He's a handsome one!

I so want to buy some from him- one of these days I'm going to go on "vacation" to some relatives out near Chard and I'm going to beg him to let me come and "shop"


----------



## BeautifulBetta (Nov 12, 2011)

Awww beautiful boy!  I'd love to go to a betta farm one day, thats pretty much my ultimate dream haha.


----------



## bettalover2033 (Feb 17, 2010)

I love the colors on his caudal. They just look like they got splattered and i love the quote at the end "Just gotta wait 6 days for the auction to end."
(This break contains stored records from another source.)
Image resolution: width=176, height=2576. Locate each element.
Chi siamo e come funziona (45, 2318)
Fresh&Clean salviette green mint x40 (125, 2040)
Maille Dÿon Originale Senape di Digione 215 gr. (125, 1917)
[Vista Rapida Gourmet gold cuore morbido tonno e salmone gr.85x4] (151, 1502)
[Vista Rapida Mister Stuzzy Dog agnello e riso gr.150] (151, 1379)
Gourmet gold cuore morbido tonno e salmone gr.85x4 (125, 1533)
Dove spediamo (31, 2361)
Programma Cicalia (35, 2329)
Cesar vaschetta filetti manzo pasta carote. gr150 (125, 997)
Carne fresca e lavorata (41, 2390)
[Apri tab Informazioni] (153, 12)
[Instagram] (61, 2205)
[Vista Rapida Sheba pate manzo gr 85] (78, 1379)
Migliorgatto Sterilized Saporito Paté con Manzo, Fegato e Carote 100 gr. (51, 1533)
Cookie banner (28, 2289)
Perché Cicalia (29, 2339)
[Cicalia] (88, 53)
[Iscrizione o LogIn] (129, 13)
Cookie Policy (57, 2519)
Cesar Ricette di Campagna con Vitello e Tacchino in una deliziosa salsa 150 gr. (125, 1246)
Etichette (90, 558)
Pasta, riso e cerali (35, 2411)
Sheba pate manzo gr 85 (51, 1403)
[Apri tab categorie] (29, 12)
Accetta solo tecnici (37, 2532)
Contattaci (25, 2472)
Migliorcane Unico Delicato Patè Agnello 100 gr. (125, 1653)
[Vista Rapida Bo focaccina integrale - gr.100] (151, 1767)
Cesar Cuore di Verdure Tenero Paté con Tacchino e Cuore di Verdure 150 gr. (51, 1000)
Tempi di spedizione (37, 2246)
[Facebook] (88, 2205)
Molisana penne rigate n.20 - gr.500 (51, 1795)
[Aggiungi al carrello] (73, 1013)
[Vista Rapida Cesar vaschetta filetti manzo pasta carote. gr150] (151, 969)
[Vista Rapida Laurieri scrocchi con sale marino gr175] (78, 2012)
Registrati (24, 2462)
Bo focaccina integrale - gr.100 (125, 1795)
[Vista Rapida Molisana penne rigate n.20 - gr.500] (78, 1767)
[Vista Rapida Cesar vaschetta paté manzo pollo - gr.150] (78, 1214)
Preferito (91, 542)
Well i wish you good luck and hopefully you win him!

-BL2033


----------



## PitGurl (Feb 22, 2011)

Thanks guys . Btw if you checked out his auction you may have noticed chard called him BLOOD red. Just want you to know that is not the color that reminds me of Christmas, lol. He looks sorta burgandy to me.


----------



## Luimeril (Dec 29, 2010)

i got my new VT from Chard. :V you won't be disappointed! out of my 7, 3 are from him. two are my DT gals, Heavy and Spy, and the blue marble VT i got from him, Sniper. all are so healthy and active! he packs them really well, too. :3 imo, the price is well worth it for such beautiful and unusual colors


----------



## tpocicat (Aug 8, 2011)

Good luck! I hope you win.


----------



## Chard56 (Jan 22, 2011)

Myates said:


> He's a handsome one!
> 
> I so want to buy some from him- one of these days I'm going to go on "vacation" to some relatives out near Chard and I'm going to beg him to let me come and "shop"


 Just drop me a line when you are in the neighborhood. I'll be happy to show you around the Bettarooms.


----------



## Dragonlady (Nov 29, 2010)

Pitluvs, 

I seriously think he is your betta! His color reminds me of garnet.


----------